REQUIRED WORK - In the cigar review, why were the incense and mead used on the closed box rather than on the cigars directly? Answer in one to three sentences.

Norseman by Viking Cigars



“Cattle die, | and kinsmen die,
And so one dies one's self;
But a noble name
| will never die,
If good renown one gets.

Cattle die, | and kinsmen die,
And so one dies one's self;
One thing now
| that never dies,
The fame of a dead man's deeds.”
—Hávamál 77-78 (Bellows translation)

(In memory of the ten Sailors lost in the USS John S. McCain collision this week, and the five Army troops lost in the Black Hawk crash off Kaena Point in Hawaii last week).

My box of Norsemans by Viking Cigar finally arrived yesterday, along with a handful of books I'd ordered separately, including the Eddas and books about Runecasting in divination and magick. Since my spiritual teacher and guide on my quest for greater spiritual wisdom is Odin, I waited until today (Wodenstag) to hold blöt and bless these cigars, but now that they've been blessed with incens and mead (on the closed box, so as to bless them without affecting the flavor), and made into sacred offerings to the gods, I decided I didn't want to wait to review the last of the three blends.

I was greatly impressed with the Viking and the Nordic Warrior, and I've been anxiously waiting for these to arrive so I could complete the trifecta of tasting and reviewing!

So, before I bore you all any more, let's smoke this thing! For Odin!

Cigar: Norseman, by Viking Cigar


Vitola: Robusto (5” x 52)

Price: ~$10.30/stick

Origin: Dominican Republic

Wrapper: Ecuadorian Connecticut
Binder: USA Connecticut Broadleaf
Filler: Nicaraguan Habano Estelí; Dominican Piloto
Body: Mild

Rating (out of 10): 9.5

The Norseman sets itself apart from its brethren (the Viking and the Nordic Warrior) with its shaggy foot, a half-inch or so of binder and filler that extend past the wrapper, which itself is rugged and hide-like, just slightly knobby, with no visible veins or seams. There is the faintest hint of oil detected by the fingers.

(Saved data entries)
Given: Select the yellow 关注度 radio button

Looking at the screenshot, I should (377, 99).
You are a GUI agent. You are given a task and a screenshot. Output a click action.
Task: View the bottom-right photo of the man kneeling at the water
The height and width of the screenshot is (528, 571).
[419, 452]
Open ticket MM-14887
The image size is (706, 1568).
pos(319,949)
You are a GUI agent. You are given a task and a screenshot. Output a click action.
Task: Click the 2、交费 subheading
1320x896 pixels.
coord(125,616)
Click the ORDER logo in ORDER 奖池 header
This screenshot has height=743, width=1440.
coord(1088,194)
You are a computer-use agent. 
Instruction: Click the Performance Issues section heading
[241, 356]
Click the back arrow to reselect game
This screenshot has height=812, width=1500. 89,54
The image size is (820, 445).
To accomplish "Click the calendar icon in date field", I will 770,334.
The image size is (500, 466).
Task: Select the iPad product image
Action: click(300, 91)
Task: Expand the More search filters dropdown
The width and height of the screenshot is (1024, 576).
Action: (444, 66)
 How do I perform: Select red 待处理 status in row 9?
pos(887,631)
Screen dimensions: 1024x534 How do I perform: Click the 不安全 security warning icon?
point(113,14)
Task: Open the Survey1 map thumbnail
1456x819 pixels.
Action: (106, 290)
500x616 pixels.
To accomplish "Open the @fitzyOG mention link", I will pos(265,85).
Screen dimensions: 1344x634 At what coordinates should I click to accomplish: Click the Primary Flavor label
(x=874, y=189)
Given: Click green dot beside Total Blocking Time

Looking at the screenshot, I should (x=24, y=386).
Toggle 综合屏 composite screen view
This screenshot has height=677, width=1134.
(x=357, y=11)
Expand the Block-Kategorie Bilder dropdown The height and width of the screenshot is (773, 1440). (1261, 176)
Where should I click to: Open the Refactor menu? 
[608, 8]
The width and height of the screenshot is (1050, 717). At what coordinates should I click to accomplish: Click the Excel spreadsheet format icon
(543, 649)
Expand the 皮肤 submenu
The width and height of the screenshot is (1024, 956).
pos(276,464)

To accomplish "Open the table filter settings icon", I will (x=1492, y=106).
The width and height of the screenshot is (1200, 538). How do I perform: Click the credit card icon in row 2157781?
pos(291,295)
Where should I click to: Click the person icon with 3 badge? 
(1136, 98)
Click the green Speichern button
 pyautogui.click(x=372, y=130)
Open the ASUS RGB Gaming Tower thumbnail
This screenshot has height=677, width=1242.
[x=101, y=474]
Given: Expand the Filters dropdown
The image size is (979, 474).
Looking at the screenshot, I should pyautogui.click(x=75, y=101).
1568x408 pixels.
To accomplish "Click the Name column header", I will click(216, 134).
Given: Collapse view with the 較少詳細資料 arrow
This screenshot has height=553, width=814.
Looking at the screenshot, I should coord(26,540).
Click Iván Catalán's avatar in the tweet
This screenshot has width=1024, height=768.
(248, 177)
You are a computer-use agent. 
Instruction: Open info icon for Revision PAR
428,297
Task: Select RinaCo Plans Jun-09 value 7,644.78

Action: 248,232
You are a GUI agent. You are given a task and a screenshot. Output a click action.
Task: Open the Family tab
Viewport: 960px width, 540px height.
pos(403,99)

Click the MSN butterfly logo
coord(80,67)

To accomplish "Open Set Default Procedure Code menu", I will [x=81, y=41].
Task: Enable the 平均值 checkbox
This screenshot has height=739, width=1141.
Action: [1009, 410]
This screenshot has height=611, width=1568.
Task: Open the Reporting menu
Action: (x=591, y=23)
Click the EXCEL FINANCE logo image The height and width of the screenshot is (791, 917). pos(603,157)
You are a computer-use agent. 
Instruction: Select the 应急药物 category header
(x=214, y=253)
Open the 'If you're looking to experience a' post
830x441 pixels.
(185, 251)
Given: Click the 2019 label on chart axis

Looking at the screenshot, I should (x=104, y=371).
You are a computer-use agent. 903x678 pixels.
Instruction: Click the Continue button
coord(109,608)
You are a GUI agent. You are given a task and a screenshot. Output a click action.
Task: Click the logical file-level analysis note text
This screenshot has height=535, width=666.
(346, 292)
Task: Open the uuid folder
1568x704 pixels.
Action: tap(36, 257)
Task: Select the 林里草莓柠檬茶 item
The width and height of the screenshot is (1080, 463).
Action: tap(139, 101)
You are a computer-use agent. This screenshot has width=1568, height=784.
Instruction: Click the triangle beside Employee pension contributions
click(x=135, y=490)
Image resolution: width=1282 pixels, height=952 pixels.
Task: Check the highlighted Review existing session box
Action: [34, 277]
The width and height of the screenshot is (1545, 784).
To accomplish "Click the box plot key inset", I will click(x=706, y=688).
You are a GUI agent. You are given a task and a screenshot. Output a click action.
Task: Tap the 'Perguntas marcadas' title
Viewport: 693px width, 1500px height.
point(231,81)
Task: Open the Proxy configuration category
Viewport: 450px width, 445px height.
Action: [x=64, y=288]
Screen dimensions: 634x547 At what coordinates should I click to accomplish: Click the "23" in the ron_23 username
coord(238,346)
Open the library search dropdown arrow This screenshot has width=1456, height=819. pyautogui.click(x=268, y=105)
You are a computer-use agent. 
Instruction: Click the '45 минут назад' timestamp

EXERCISE RESULT - The writer blessed the cigars on the closed box so they could be blessed without the incense and mead affecting their flavor.